Deaths and health states are categorically attributed to one underlying cause using the rules and conventions of the International Classification of Diseases. In some cases, diseases may act as risk factors for other diseases, and the total burden attributable to a disease may be greater than that assigned under the ICD conventions. For example, the total attributable burden for the conditions listed below include the following:
Hepatitis Include attributable burden of liver cancer and renal failure
Diabetes Include attributable burden of cardiovascular disease and renal failure
Depression Include attributable burden of suicide
For many countries, the vital registration systems is good enough to provide a time series of annual life tables (adjusted if the registration level is incomplete). For small countries with population size below 500 000, moving averages are used to smooth the time series. Certain life table parameters, survivors at age 5 (l5) and at age 60 (l60) are projected using a weighted regression model giving weight to recent data, depending on availability. For the GBD work by WHO in 2000, projected values of l5 and l60 are then applied to a life table model using the most recent national data as the standard, to predict the full life table in 2000.

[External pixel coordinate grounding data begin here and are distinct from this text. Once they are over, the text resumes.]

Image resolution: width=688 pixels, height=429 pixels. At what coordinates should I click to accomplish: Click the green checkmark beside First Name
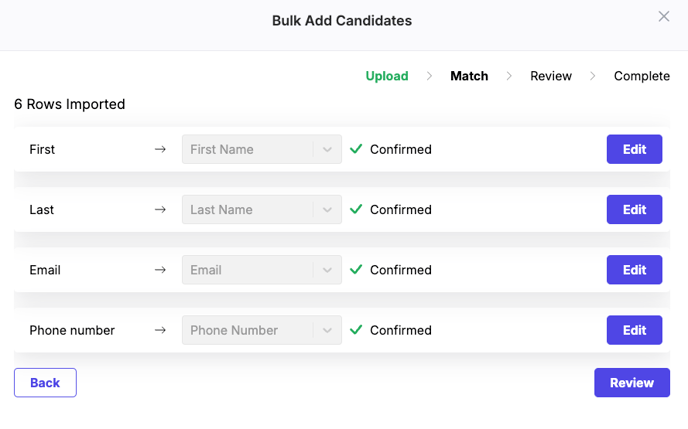click(x=356, y=149)
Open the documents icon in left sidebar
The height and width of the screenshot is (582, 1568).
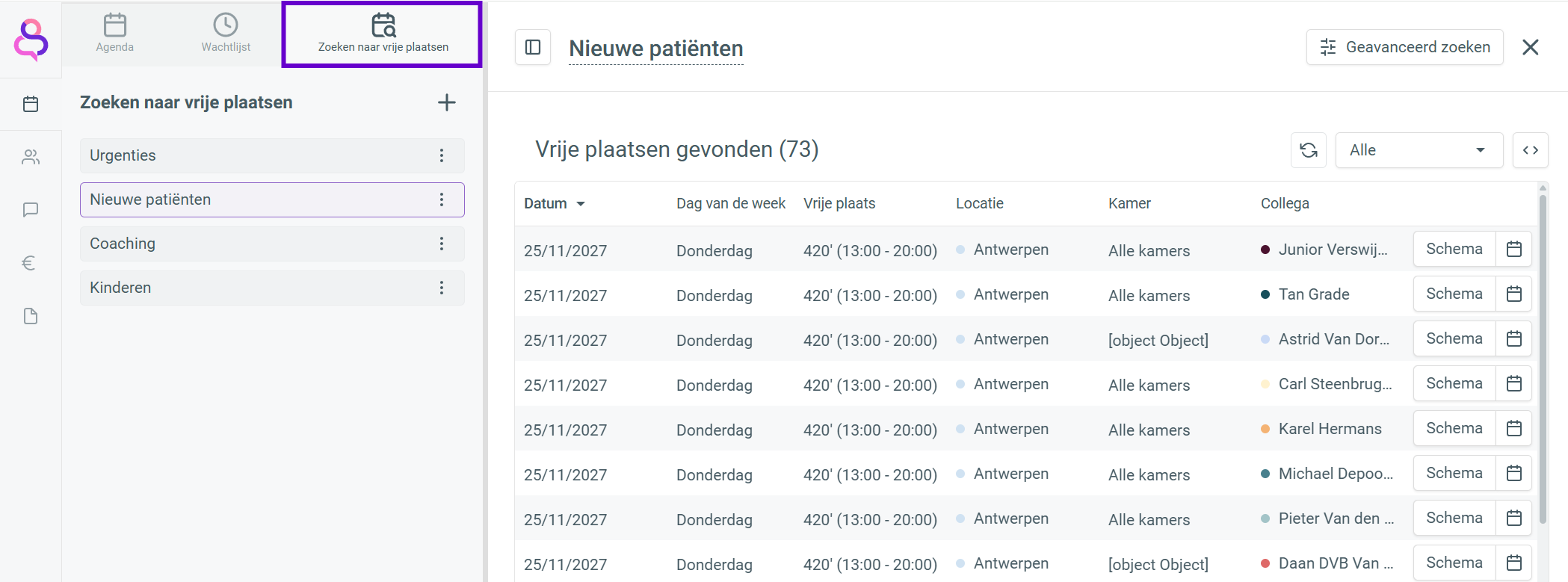coord(31,316)
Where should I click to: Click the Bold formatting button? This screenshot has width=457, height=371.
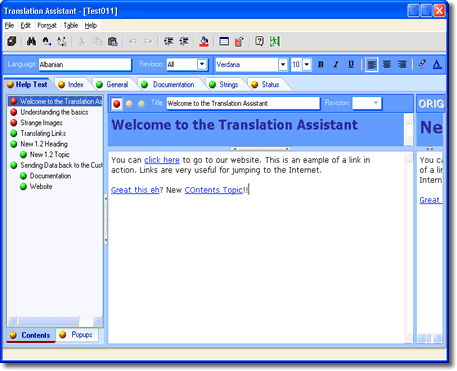pyautogui.click(x=321, y=64)
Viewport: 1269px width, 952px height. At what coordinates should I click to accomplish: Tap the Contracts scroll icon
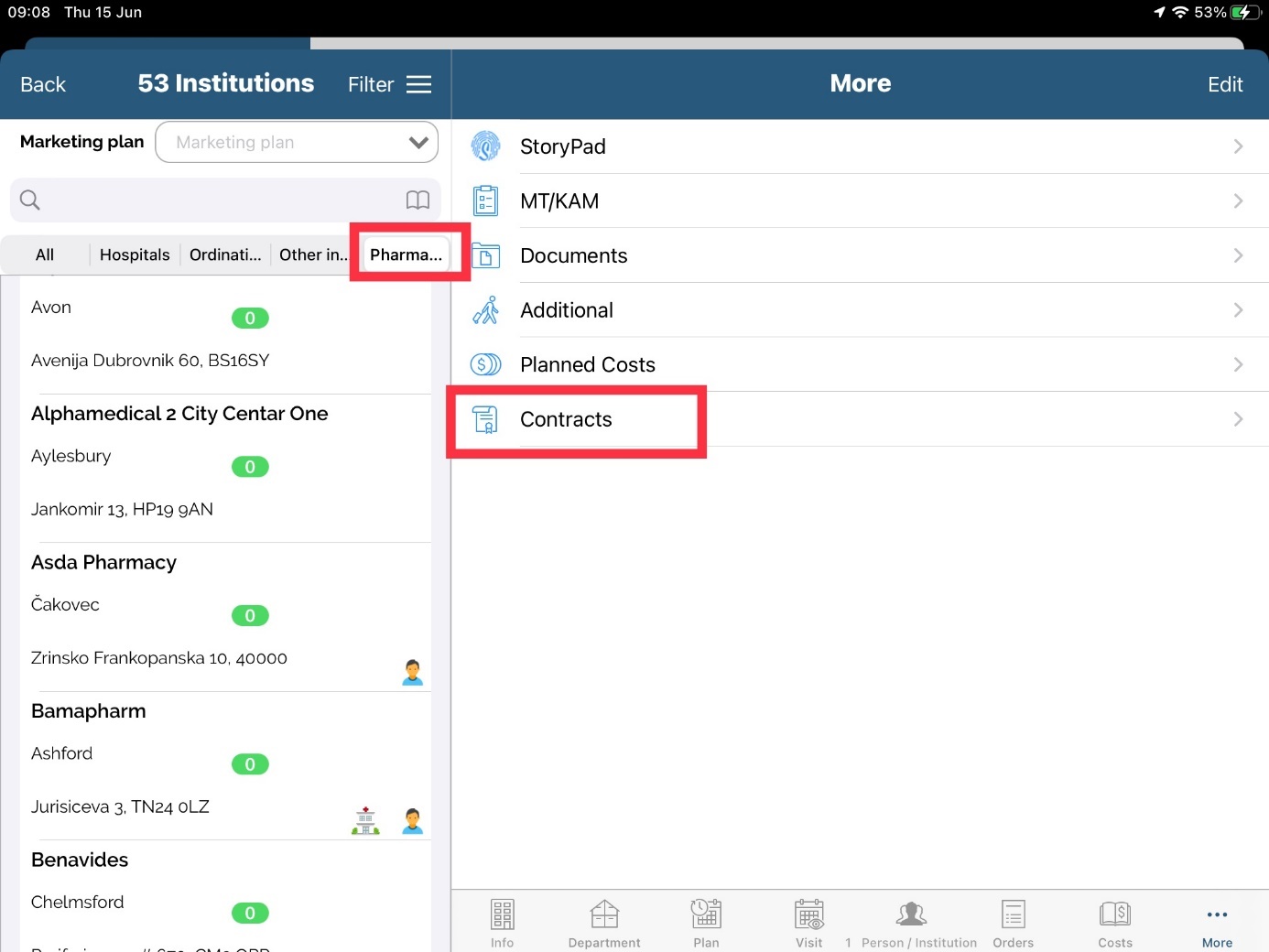point(485,419)
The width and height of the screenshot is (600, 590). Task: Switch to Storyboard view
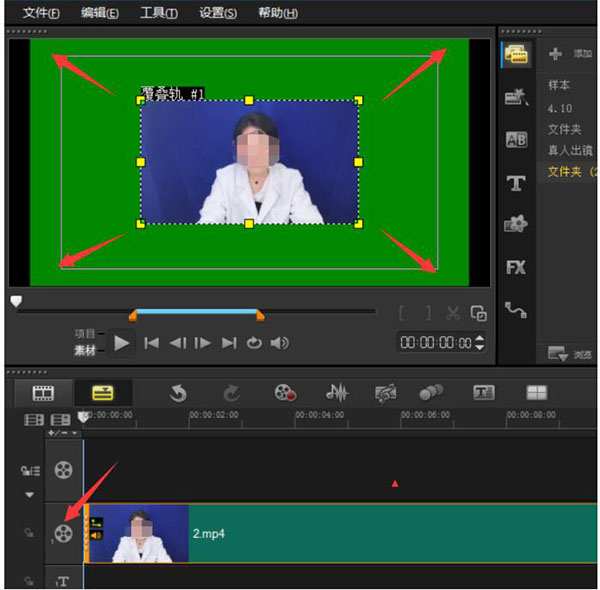point(43,393)
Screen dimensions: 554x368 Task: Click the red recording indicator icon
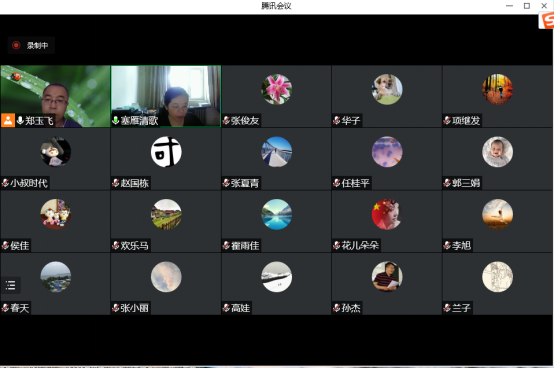click(16, 45)
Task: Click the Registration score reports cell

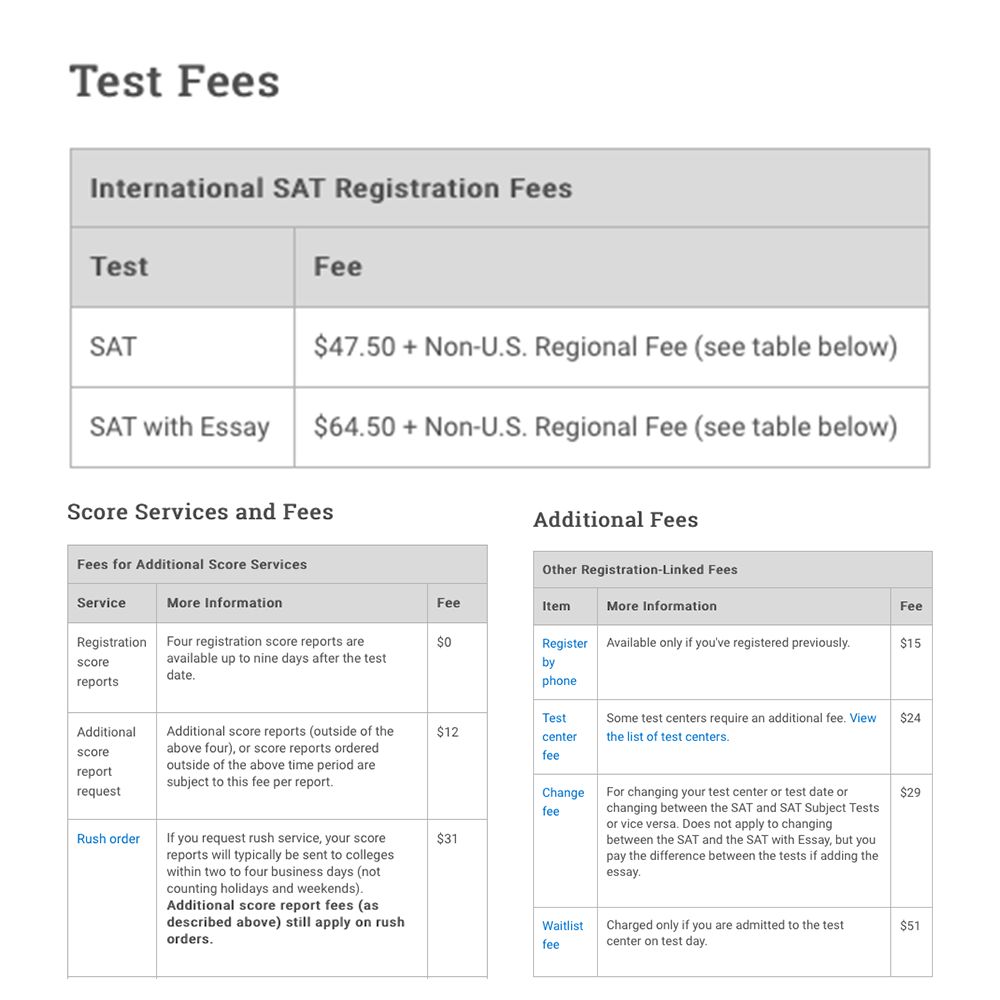Action: pyautogui.click(x=112, y=668)
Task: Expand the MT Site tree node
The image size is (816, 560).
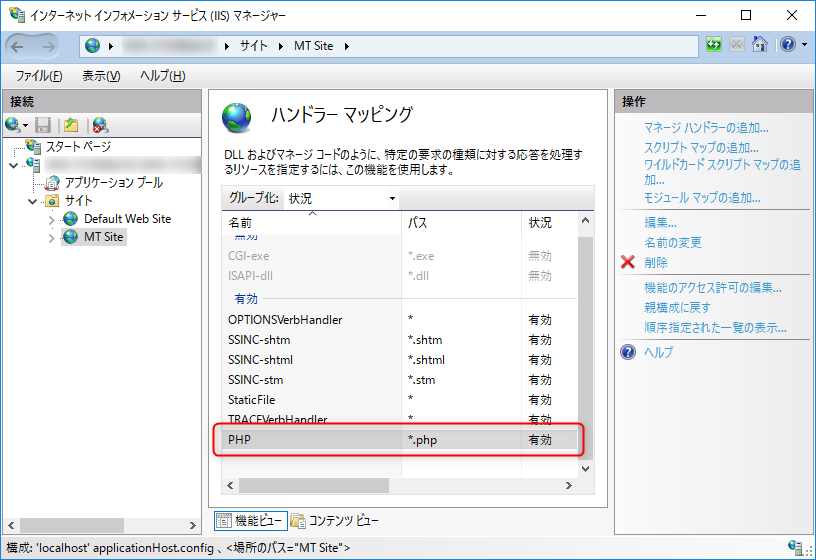Action: pyautogui.click(x=52, y=238)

In other countries with incomplete or sample vital registration systems, demographic techniques are used to estimate the level of completeness of death recording and to adjust the data accordingly. These adjusted levels of child mortality and adult mortality excluding HIV/AIDS deaths where necessary, are used to predict levels of two life table parameters (l5, l60) in 2000 assuming a constant pace of mortality change to what was observed in the 1990s. These predicted values of l5 and l60 in 2001 were then applied to a life table model, using a global standard, to predict the full life table in 2001. HIV/AIDS deaths were added to total mortality rates where necessary.